How Neuropathy Is Detected
The standard screening tool is surprisingly simple. Your doctor presses a thin, flexible nylon filament against several spots on each foot while your eyes are closed. You say “yes” each time you feel it. The American Diabetes Association recommends testing at least four sites on each foot. If you can’t feel the filament at any of those sites, you’ve lost what’s called “protective sensation,” the basic ability to detect pressure that would normally alert you to an injury. This test is recommended at least annually for anyone with diabetes.
Other assessments may check your reflexes, vibration sense, and the speed at which electrical signals travel along your nerves. For autonomic neuropathy, your doctor might monitor how your heart rate responds to deep breathing or standing up.
Can Neuropathy Be Reversed?
The honest answer is that established nerve damage has not been shown to reverse with any current treatment. Good blood sugar control can prevent neuropathy from developing and slow or halt its progression, but it doesn’t repair nerves that are already damaged. This makes early intervention critical.
The benefit of blood sugar control varies significantly by diabetes type. In type 1 diabetes, intensive glucose management reduces the risk of developing peripheral neuropathy by 78%, a dramatic reduction. In type 2 diabetes, the same approach reduces risk by only 5% to 9%. Researchers believe this difference exists because type 2 diabetes involves additional risk factors beyond blood sugar alone, including insulin resistance, high blood pressure, and abnormal cholesterol levels, all of which independently contribute to nerve damage. For cardiovascular autonomic neuropathy specifically, intensive glucose control in the landmark DCCT trial reduced risk by 45%.
Managing Nerve Pain
While no treatment reverses the underlying damage, several options can reduce neuropathic pain. The FDA has approved a small number of medications specifically for painful diabetic neuropathy. These fall into a few categories: one works by increasing levels of certain brain chemicals that dampen pain signals, another calms overactive nerve firing, and a third combines pain-blocking with mood-regulating effects. There’s also a high-concentration capsaicin patch applied directly to the skin, which works by overwhelming and then desensitizing the nerve endings that transmit pain. For severe, treatment-resistant pain, spinal cord stimulation devices are an option.

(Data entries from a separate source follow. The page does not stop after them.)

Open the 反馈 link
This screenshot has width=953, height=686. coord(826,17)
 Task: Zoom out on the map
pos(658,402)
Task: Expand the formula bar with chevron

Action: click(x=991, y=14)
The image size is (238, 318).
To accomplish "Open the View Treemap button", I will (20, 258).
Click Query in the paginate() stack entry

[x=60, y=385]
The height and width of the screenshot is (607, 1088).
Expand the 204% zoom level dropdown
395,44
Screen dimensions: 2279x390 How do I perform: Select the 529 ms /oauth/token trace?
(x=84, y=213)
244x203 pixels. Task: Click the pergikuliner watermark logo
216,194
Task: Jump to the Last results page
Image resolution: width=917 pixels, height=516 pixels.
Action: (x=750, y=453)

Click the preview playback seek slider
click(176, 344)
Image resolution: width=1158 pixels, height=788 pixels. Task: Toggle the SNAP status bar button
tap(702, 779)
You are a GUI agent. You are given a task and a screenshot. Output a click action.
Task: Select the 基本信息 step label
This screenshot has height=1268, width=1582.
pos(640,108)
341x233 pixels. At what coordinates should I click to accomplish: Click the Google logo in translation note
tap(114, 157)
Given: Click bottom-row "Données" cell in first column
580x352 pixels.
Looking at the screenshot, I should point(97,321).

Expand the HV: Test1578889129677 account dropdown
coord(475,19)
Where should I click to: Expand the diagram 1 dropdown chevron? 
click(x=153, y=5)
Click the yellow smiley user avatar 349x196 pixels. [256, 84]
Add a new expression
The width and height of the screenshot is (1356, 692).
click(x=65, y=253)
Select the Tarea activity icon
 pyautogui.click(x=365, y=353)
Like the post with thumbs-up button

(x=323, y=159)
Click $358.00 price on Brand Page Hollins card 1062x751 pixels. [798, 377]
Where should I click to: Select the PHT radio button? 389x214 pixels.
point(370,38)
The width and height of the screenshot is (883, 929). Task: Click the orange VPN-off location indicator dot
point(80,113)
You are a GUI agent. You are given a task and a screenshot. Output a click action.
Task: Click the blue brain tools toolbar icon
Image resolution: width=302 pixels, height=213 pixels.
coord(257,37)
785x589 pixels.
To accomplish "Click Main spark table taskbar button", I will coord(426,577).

Beyond medication, keeping blood sugar as close to your target range as possible remains the single most important step. Regular foot inspections, wearing well-fitting shoes, and staying physically active all help protect against the complications of lost sensation. Exercise in particular improves blood flow to peripheral nerves and may help preserve nerve function over time.
Why Duration and Control Both Matter
The risk of neuropathy increases with both the duration of diabetes and how well blood sugar is managed over the years. Someone diagnosed at 30 who maintains tight control for decades has a meaningfully lower risk than someone whose blood sugar runs high for just a few years. The prevalence gap between type 1 (29%) and type 2 (51%) partly reflects the fact that type 2 diabetes often goes undiagnosed for years, meaning nerve damage may already be underway by the time treatment begins. Many people with type 2 diabetes have detectable neuropathy at the time of their initial diagnosis.
This is why regular screening matters even if you feel fine. Neuropathy often begins silently, with measurable nerve conduction changes appearing before you notice any symptoms. Catching it early gives you the widest window to slow its progression.